Kirste Paltto
Sunna Kitti

Strange Happenings at Wild Lake

Underlige hendelser ved villmarkssjøen (2017) | Luohtojávrri oainnáhusat (2016)

The main characters – Urban and Ritni – are camping out in a tent on their own for the first time. They wake to find that a strange girl, – Laksi – has come into their tent. They become friends and, together with Laksi, they leave the safety of their own world and step out into the unknown on the back of the great eagle, Alli. In Laksi’s world, the two children encounter beings they have never seen before. Laksi’s friend has disappeared and the children must face numerous challenges in order to try and find her. What has happened to Laksi’s friend? Who has made the mysterious tracks? On the way, they are helped by various different beings in solving the mystery. In order to receive this help, the children have to use touch as well as their own voices. They have to make up songs, stories and poems which they must then sing and recite themselves. With Laksi’s help, the two children, at first small and timid, start to believe in their own strength and ability, eventually experiencing mastery of even this alien world.

Illustrated by Sunna Kitti.

Nominated for the Nordic Council’s prize for 2017 in the «children’s – youth literature» category

The book is translated from North Saami into Norwegian by Marit Kirsten Guttorm and Inga Ravna Eira.

‘Paltto has an ability to incorporate an understated humour into short stories that do not immediately lend themselves to it.’

Aftenposten

‘The author manages to connect the mythical with the real world, creating a story that holds the young reader’s attention from beginning to end.’

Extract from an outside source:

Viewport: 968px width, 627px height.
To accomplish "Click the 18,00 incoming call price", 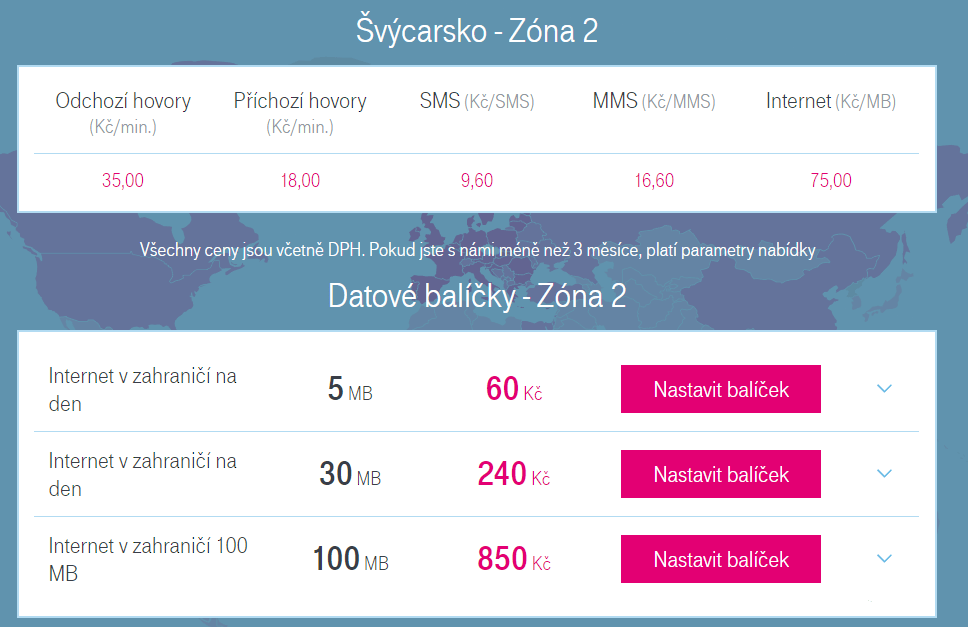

The Nordic Council Children and Young People’s Literature Prize nomination 2017
Photo: Davvi Girji / Michal Aase

Kirste Paltto (b. 1947) grew up in the Tana valley in northern Finland and now lives in Rovaniemi. She became the first Saami female author to be published with the release of her collection of short stories, Soagŋu (The Betrothal) in 1971. Several of her adult novels have been translated into Italian, German, English and Hungarian, in addition to the Nordic languages.

Sunna Kitti, is a freelance illustrator and comic artist from Inari, Finland. She is now studying graphic design in Rovaniemi. Sunna has no prior art education, but is a self taught artist who used to draw weird, quirky Sci-Fi comics to entertain her friends.
She has worked on multiple children’s storybook. Besides that, her works range from educational books to animations, and a 200 page graphic novel based on the Sami national poem. For the past four years she has been working on a few hundred page long Sci-Fi action-adventure-comic story, that’s continuing her habbit writing and drawing weird Sci-Fi comics.